Кроме эфира, в городе нетрудно было разжиться кокаином и опиумом. Опиум Гумилев курил — по крайней мере в первые месяцы 1921 года. Курильни держали китайцы; эти заведения просуществовали до конца 1920-х — одну из последних описал Вагинов в «Бамбочаде». Не будем, однако, связывать с этой — мало известной нам — стороной жизни поэта визионерские мотивы его зрелой лирики. Брюсов был настоящим наркоманом, морфинистом — и как это сказалось на его творчестве?

Не знаю, как у читателя, а у автора на протяжении последних страниц пару раз сжалось сердце от жалости к герою. Будем все же объективны. Пожалеем и его глупую, сварливую, никчемную молодую жену.

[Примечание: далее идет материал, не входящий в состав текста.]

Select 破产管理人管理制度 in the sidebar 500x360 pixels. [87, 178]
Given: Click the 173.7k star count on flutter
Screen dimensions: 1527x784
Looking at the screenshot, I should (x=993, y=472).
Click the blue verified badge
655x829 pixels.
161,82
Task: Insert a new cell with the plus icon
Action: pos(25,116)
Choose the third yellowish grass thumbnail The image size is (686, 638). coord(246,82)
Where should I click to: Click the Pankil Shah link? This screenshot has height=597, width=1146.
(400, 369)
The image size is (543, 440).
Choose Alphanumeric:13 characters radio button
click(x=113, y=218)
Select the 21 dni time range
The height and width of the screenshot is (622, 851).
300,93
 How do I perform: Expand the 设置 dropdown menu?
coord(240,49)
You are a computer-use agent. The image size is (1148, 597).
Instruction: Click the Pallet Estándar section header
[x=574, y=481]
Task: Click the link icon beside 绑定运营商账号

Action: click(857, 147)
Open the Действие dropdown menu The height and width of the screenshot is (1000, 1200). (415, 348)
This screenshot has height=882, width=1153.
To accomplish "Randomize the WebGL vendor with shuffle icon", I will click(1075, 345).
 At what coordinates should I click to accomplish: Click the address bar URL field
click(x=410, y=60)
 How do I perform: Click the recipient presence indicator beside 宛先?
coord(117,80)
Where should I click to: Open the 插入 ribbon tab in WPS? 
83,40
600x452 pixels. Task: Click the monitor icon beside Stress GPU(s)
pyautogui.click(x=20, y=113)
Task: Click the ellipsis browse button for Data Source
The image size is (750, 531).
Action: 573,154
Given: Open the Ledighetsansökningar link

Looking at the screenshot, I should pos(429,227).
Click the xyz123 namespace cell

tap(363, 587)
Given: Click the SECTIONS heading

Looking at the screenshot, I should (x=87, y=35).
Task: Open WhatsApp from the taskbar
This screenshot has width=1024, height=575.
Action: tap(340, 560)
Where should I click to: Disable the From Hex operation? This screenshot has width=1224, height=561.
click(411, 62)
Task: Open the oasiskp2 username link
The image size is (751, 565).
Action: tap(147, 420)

Гумилев отвез ее в Бежецк голодной зимой… И не торопился привезти обратно. Петроградского гостя, когда он наезжал в уездный город, принимали с почетом. Местные поэты (имена их нам, к сожалению, неизвестны) избрали его почетным главой своего объединения. Был случай, когда Гумилев, грозно сказав: «Я председатель!» — избавил от поборов каких-то местных обывателей. Здесь простодушно чтили любых «председателей» и любые казенные бумаги с печатями. Но жить здесь Николай Степанович, конечно, не мог. Да и Анна уже не могла.

Объявление об открытии крематория в Петрограде. Экземпляр сохранен в «Чукоккале», 1920 год

Он все понимал, жалел ее… И ничего не в силах был с собой поделать.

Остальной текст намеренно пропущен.